Maserati Levante Trofeo × Alpine A110 × Renault Megane R.S. Trophy

マセラティ レヴァンテ トロフェオ × アルピーヌ A110 × ルノー メガーヌ R.S. トロフィー

荒 聖治が挑むスーパースポーツのウインタードライブ! :フェラーリ GTC4 ルッソT編【Playback GENROQ 2020】

冬を楽しめ:パート2

マセラティで雪深い山中を走る──ロマンはあるが車高の高いレヴァンテならなんなくこなせる? SUVの皮を被ったスーパーカーであるトロフェオは雪上で驚くほどの性能を発揮するのか確かめた。そして究極の雪道と言えば、モンテカルロラリーだ。新生アルピーヌ A110 ピュアで雪道を走った。帯同するのはルノー メガーヌ R.S. トロフィー。2台の対極のクルマで仮想ウインターラリーに挑戦する。テスターはパート1に引き続き荒 聖治が務める。

「ニュートラルなステアバランス──ウインタータイヤで590psを堪能できる」

雪の中に佇むマットブラックのマセラティ レヴァンテは、自らがトロフェオという特別な存在であると強調しているようだった。ひと目でマセラティとわかるデザインと、特殊なボディカラーの組み合わせは人里離れた雪山の中で見ると、あらためてただならぬ迫力を感じてしまう。

レヴァンテ トロフェオはフェラーリ由来の3.8リッターV8ツインターボを搭載し、レヴァンテ・ラインナップの最高峰であると同時にマセラティ最新ラインナップでも最高出力となる590psを誇るSUVだ。今や世界中のプレミアムブランドが参入するSUVの中でも、トップクラスの俊足を誇る。実際最高速は304km/hで大台を超えている。なぜそんなSUVを雪道へ? と問われれば広報車のレヴァンテ トロフェオがウインタータイヤを装着していたからだ。それはつまりマセラティ自身が雪上性能の高さを自負していることの証なのである。

++++++

- [依頼内容 1]:
雪道試乗の記事について、次の問いに答えよ。
(a) パート1に続いてテスターを務めるのは誰か。
(b) 雪の中に佇むレヴァンテのボディカラーは何色か。
(c) レヴァンテ トロフェオの最高速は何km/hか。
- [依頼内容 2]: 雪道試乗の記事を、最後の文の後から書き継げ。

- [生データ]:

++++++

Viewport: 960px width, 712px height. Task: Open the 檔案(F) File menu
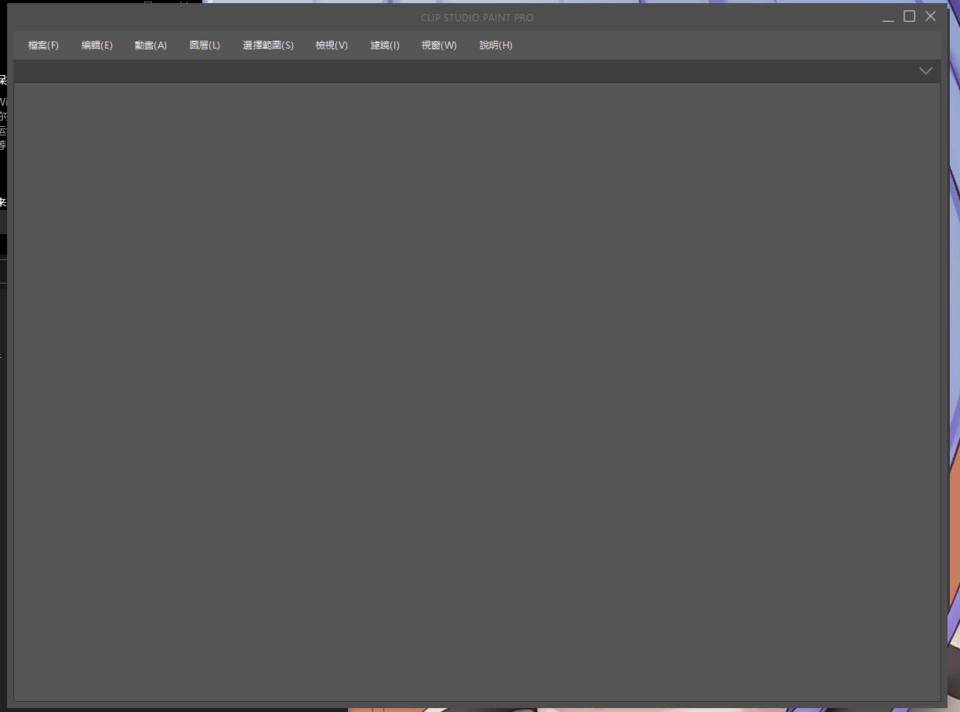pos(43,45)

++++++

- [最終回答 1]:
(a) 荒 聖治
(b) マットブラック
(c) 304km/h

- [最終回答 2]:
なるほど雪上では、さすがSUVという印象でウインタータイヤでもワインディングをぐんぐん上っていく。急な上り坂でも前後のトルク配分を細かく制御して、何事もなく動き出せる安心感は雪道ではなんとも頼もしい、と言ってもウインタータイヤは凍った路面ではスタッドレスほどグリップしないので、まずは安全マージンをしっかりとって様子をみながら走らせる。

「ABS介入時にさらにブレーキペダルを踏みこむと制動力が増した印象があった」

圧雪路ではタイヤが雪をしっかりと噛み込んで、ブレーキングでも減速する感覚があるが、アイスバーンでは注意が必要だ。特に下り勾配でのブレーキングではABSも介入して止まれない!? と一瞬焦るほどだ。ここでひとつ発見したのは、アイスバーンでABSが介入している時にさらにブレーキペダルを踏みこんでみたところ、制動力が増した印象があったことだ。タイヤのグリップを最大限に活かすための制御が働いたとしたらすごいことだ。条件や様々な要素があると思うので正確なことは言えないが、まずい!と思ったら強く踏んでみるのは悪くない。

ウインタータイヤのグリップの範囲内で走らせている時には、ステアバランスもニュートラルで、雪でも凍結路面でもステアリングが効き、しっかりと旋回してくれる。コーナー立ち上がりで加速体勢に移っても、アンダーステアやオーバーステアが極端に出ることなく安定して走れた。これならウインタータイヤでも十分冬を越せそうだ。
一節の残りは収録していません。